— BEGIN THE DATA —
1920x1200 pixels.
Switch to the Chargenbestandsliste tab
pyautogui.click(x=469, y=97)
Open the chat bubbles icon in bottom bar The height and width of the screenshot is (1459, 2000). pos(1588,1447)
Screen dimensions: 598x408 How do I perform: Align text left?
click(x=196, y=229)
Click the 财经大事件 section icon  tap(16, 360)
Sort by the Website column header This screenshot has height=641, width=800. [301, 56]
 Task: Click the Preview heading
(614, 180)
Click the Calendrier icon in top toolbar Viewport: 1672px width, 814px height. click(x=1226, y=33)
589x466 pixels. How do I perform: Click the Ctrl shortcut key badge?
— END THE DATA —
▸ **INSTRUCTIONS FOR THE TASK**
Present every line of the entries above as a Markdown table with the columns No. and Line, numbering the rows and omitting blank lines.

▸ **OUTPUT OF THE TASK**
| No. | Line |
|---|---|
| 1 | 1920x1200 pixels. |
| 2 | Switch to the Chargenbestandsliste tab |
| 3 | pyautogui.click(x=469, y=97) |
| 4 | Open the chat bubbles icon in bottom bar The height and width of the screenshot is (1459, 2000). pos(1588,1447) |
| 5 | Screen dimensions: 598x408 How do I perform: Align text left? |
| 6 | click(x=196, y=229) |
| 7 | Click the 财经大事件 section icon  tap(16, 360) |
| 8 | Sort by the Website column header This screenshot has height=641, width=800. [301, 56] |
| 9 |  Task: Click the Preview heading |
| 10 | (614, 180) |
| 11 | Click the Calendrier icon in top toolbar Viewport: 1672px width, 814px height. click(x=1226, y=33) |
| 12 | 589x466 pixels. How do I perform: Click the Ctrl shortcut key badge? |